** What to do **
Write out word for word the part of the blog post about Rossiter starting with "Thursday, 25 November" and going on through "two particular artefacts.".
╭─ Provided passage
Thursday, 25 November 2010
There's a Smelling in Borehamwood
Me on Len for Sight & Sound. Rossiter's insistence on standards would have made him the perfect man to have on your team in times if austerity, yet oddly his perfectionism also seemed to mark him out as something of an individual. The article coincides with what might constitute a flurry of Rossiter-related releases, namely two particular artefacts.
A quality that is shared by another of my favourite actors, the potatoey everyman Gene Hackman, is that singular adroitness - or knack - of delivering a good personal turn in an otherwise dire production (we should make exceptions here for Gene's Polish accent in A Bridge Too Far), and it's this consistency of performance that should be remembered when viewing Tripper's Day, out now on DVD for the first time. Rossiter is ok in what was his final sitcom bow (he died midway through transmission of the Thames series), but the show itself is pretty atrocious. I'd say it's aged badly, but no-one really appeared to like it the first time round in truth. The second such cultural despatch is the first ever (hard to believe really) biography of the man, Character Driven - The Untold Story of a Comic Genius by Guy Adams, published by Aurum Press. No idea if it's any good, but at least someone else (in addition it should be said to the admins of this fondly dedicated fansite) is attempting to ensure his legacy is so justly revered.
The eponymous Norman Tripper's appropriately fastidious moustache meanwhile seemed like a good excuse for a drawing. I'm also available for commissions for portraits of alive, non-moustache wearing subjects by the way. Thanks.
╰─
╭─ Entries shown
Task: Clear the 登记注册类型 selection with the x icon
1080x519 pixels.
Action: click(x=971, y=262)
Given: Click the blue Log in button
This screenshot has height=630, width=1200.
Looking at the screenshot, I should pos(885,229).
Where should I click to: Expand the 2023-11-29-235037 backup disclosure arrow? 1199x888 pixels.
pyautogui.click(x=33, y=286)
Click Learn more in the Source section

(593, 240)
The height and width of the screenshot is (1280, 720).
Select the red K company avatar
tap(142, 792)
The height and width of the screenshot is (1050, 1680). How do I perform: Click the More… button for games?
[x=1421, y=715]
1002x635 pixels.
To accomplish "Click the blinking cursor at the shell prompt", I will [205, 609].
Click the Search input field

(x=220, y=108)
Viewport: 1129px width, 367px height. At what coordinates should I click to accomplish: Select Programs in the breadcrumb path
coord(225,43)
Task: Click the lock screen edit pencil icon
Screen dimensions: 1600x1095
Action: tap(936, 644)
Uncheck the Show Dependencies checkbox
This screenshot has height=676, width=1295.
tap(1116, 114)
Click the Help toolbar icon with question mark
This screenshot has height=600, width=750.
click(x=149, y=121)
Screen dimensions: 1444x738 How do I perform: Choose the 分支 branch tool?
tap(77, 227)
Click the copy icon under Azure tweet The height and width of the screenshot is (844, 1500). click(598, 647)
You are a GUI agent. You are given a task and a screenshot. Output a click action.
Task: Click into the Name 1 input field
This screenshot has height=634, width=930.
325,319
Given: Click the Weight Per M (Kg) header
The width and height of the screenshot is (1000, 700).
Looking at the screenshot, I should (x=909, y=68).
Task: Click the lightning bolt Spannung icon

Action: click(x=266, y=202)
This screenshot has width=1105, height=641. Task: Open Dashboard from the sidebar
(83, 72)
╰─
** Exercise output **
Thursday, 25 November 2010
There's a Smelling in Borehamwood
Me on Len for Sight & Sound. Rossiter's insistence on standards would have made him the perfect man to have on your team in times if austerity, yet oddly his perfectionism also seemed to mark him out as something of an individual. The article coincides with what might constitute a flurry of Rossiter-related releases, namely two particular artefacts.